SEBUAHKarena kasus COVID-19 terus meningkat di China, meningkatnya permintaan akan perawatan yang dikembangkan Barat telah menyebabkan beberapa warga beralih ke pasar gelap. Tren itu terlihat akhir pekan ini ketika petugas bea cukai Hong Kong menyita obat-obatan impor ilegal senilai HK$600.000 ($77.000) yang dikirim ke China daratan.
Pejabat menemukan obat-obatan, sebagian besar ditujukan untuk pengobatan COVID-19 untuk dijual di daratan, di bagasi tiga pelancong yang datang dari India dan Thailand, Surat Pagi Cina Selatan diberitahukan.
Dua pria lokal yang kembali dari Thailand pada hari Minggu ditangkap karena memiliki sekitar 9.000 tablet Primovir, versi generik Paxlovid buatan India, yang bukan merupakan pengobatan berlisensi di Hong Kong atau daratan.
Kedua tersangka dibebaskan dengan jaminan sambil menunggu penyelidikan lebih lanjut.
Petugas juga dilaporkan mencari tersangka ketiga, seorang pria dari daratan yang kembali dari India dengan 2.000 tablet antivirus, termasuk Primovir dan Paxista, versi generik lain dari Paxlovid, dan Molnupiravir dari Merck.
Saat ini, satu-satunya obat oral resmi dan terdaftar untuk pengobatan COVID-19 di rumah di Hong Kong adalah Molnupiravir dan Paxlovid. Obat terakhir telah terbukti mengurangi risiko kematian dan rawat inap di antara pasien yang memakainya segera setelah timbulnya gejala, sementara molnupiravir telah terbukti mengurangi waktu pemulihan. Februari lalu, Paxlovid menjadi pil oral pertama yang dilisensikan di China untuk mengobati COVID-19.
Baca lebih banyak: Mengapa China tidak bisa begitu saja mengakhiri kebijakan nol-COVIDnya
Tetapi Paxlovid dan Molnupiravir kekurangan pasokan di negara berpenduduk 1,4 miliar orang itu, yang sebagian besar berupaya menggunakan pengobatan lokal untuk melawan COVID-19. Baik Paxlovid dan Molnupiravir dijual hingga delapan kali lipat harga pasar di pasar gelap.

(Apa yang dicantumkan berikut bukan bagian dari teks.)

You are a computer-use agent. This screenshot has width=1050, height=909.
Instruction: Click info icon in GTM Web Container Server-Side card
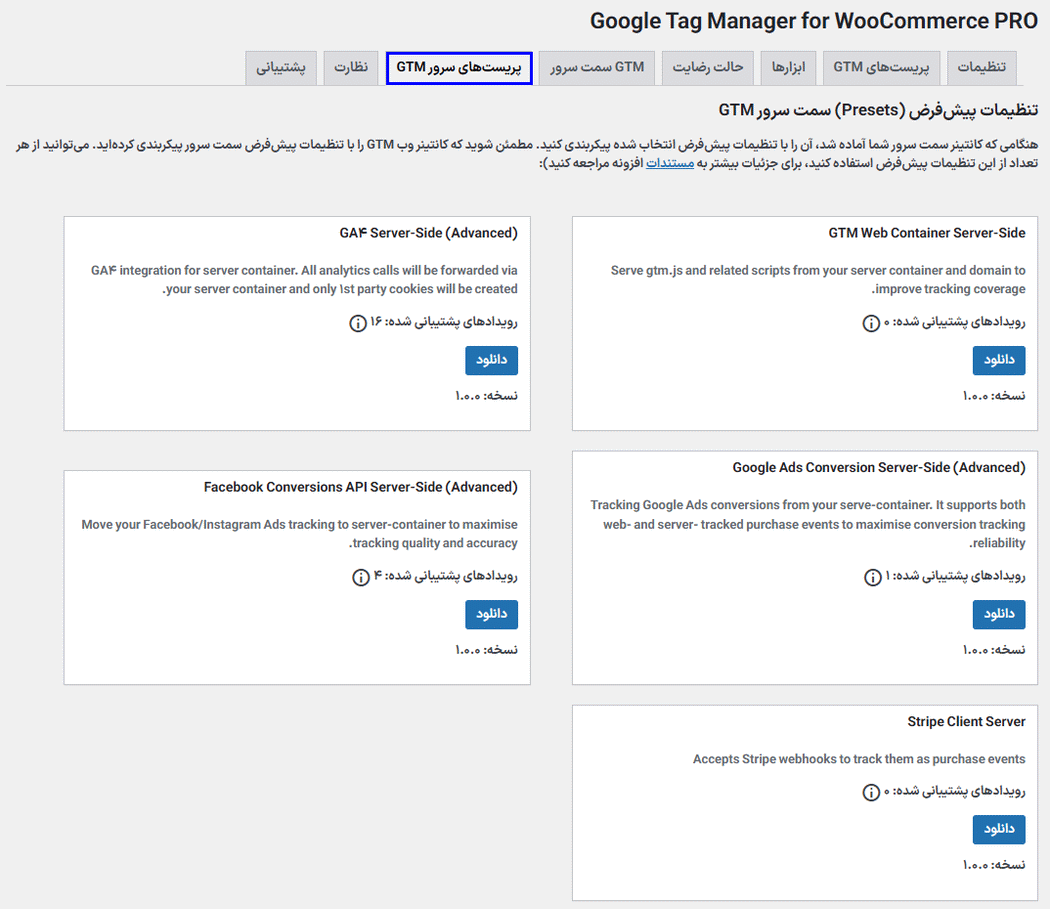pos(872,323)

Awal bulan ini, pemerintah China gagal mencapai kesepakatan dengan Pfizer untuk memasukkan Paxlovid ke dalam rencana asuransi nasionalnya, dengan alasan biaya tinggi sebagai alasannya. Tetapi pemerintah setuju untuk menanggung biaya obat tradisional Tiongkok Qingfei Paidu dan Azvudine, obat antivirus buatan sendiri.

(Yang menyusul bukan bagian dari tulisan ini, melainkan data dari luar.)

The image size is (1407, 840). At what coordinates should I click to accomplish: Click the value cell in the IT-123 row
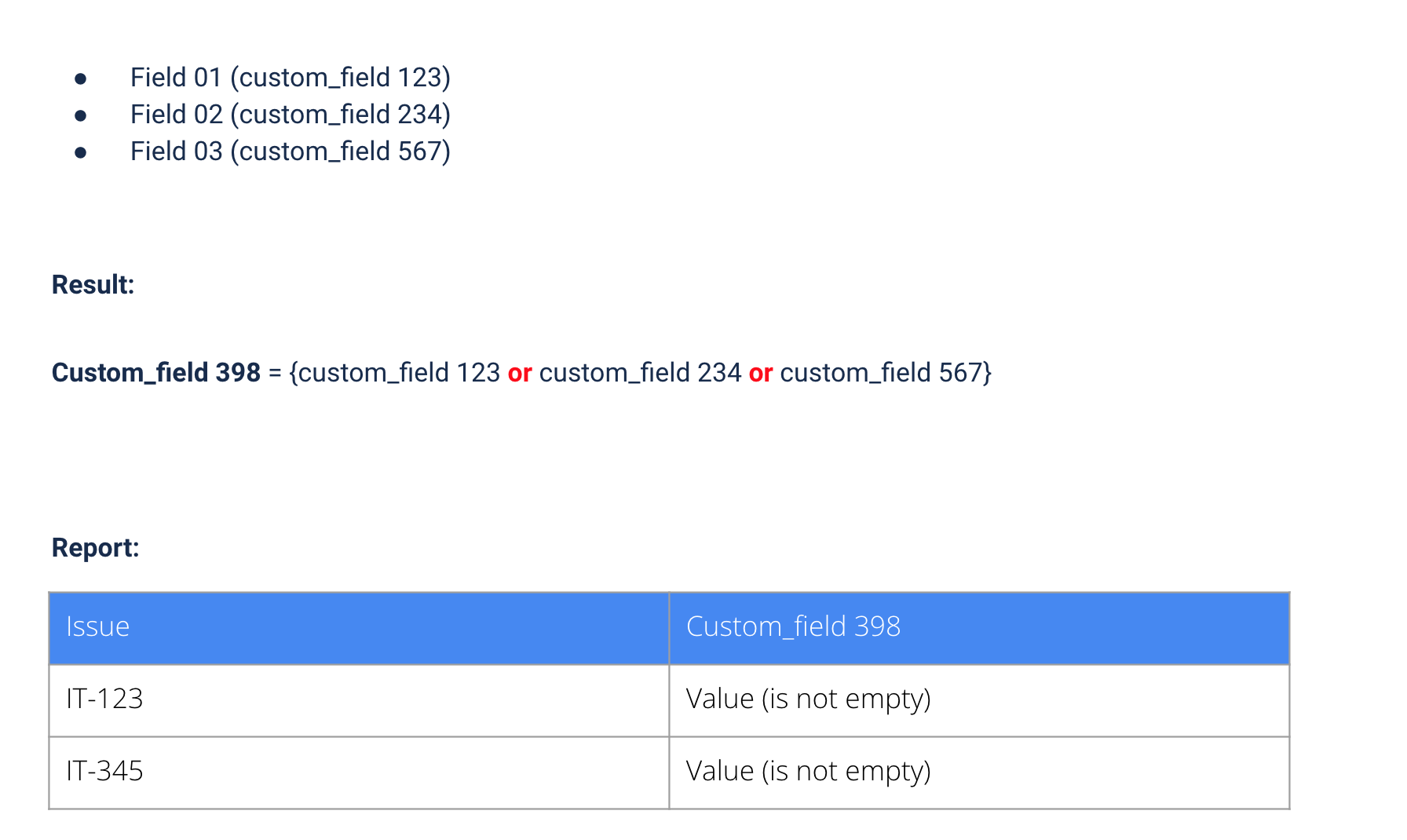979,700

Ada bukti terbatas tentang keefektifan Azvudine, CNN melaporkan.
Setelah tiga tahun dari beberapa pembatasan COVID-19 yang paling ketat di dunia, China mulai membatalkan kebijakan nol-COVIDnya pada bulan Desember di tengah protes yang belum pernah terjadi sebelumnya. Tetapi “kesenjangan kekebalan” yang dipicu oleh tingkat infeksi alami yang rendah, vaksin China yang kurang efektif, dan populasi lansia yang kurang divaksinasi telah menimbulkan kekhawatiran bahwa ratusan ribu orang dapat meninggal dalam beberapa bulan mendatang.
Pada hari Sabtu, otoritas China mengatakan hampir 60.000 orang dengan COVID-19 telah meninggal di rumah sakit antara 8 dan 12 Desember. Menurut laporan setempat, ribuan kasus dan kematian diperkirakan terjadi selama perayaan Tahun Baru Imlek yang dimulai pada 21 Januari.

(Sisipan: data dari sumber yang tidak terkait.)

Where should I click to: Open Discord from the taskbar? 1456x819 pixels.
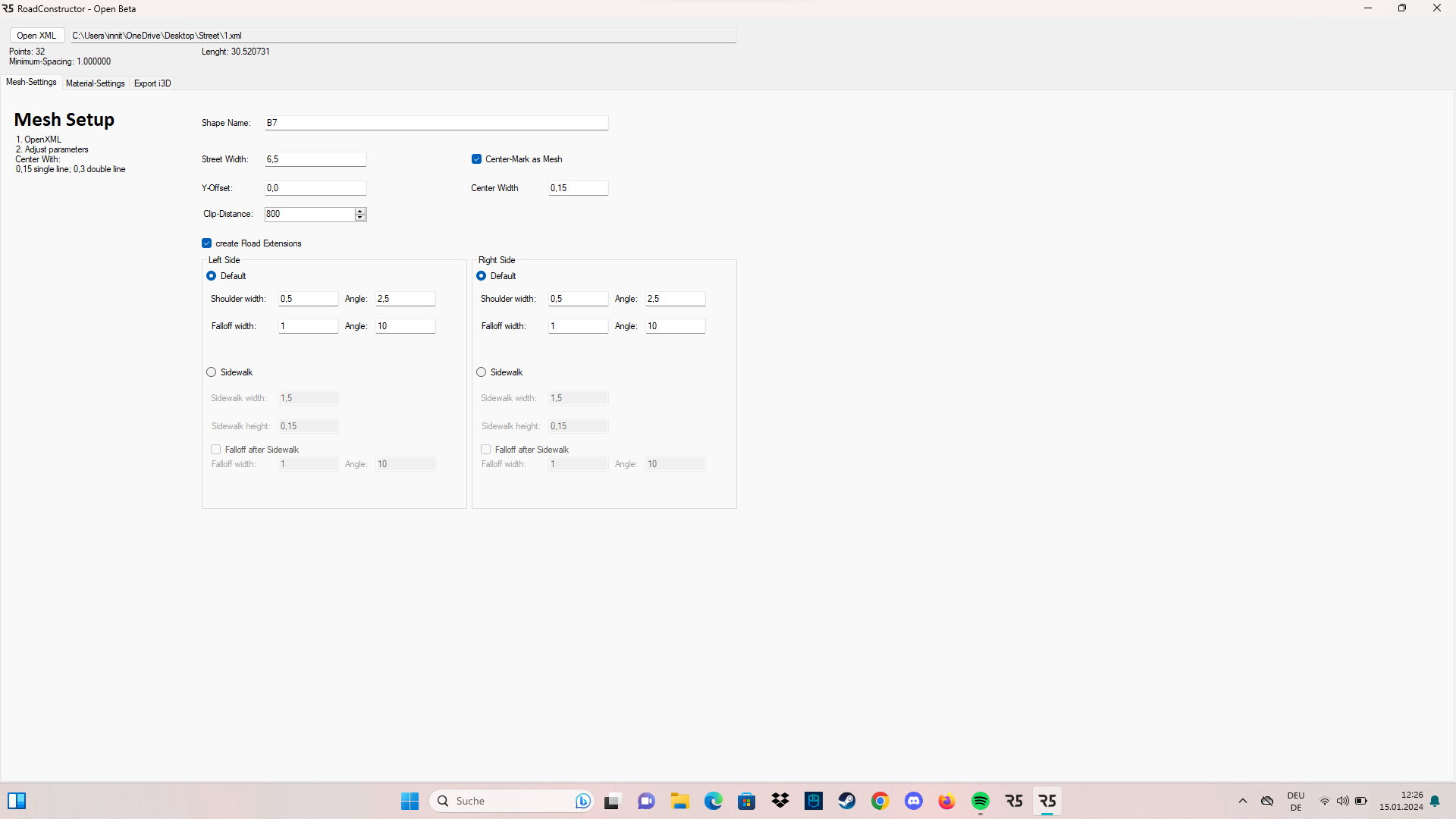pyautogui.click(x=914, y=801)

Menurut Reuters, media pemerintah sering meliput cerita tentang rumah sakit dan klinik pedesaan yang mendukung persediaan obat-obatan dan peralatan menjelang peningkatan kasus COVID-19 yang terus meningkat.
“Puncak infeksi covid di desa kami telah berlalu, tetapi festival musim semi sudah dekat dan masih ada penduduk desa, terutama lansia, yang berisiko terkena infeksi sekunder,” kata seorang dokter di provinsi Shaanxi, lapor Reuters.
“Kalau antivirus dan obat lain lebih banyak, saya akan lebih percaya diri,” tambah dokter tersebut.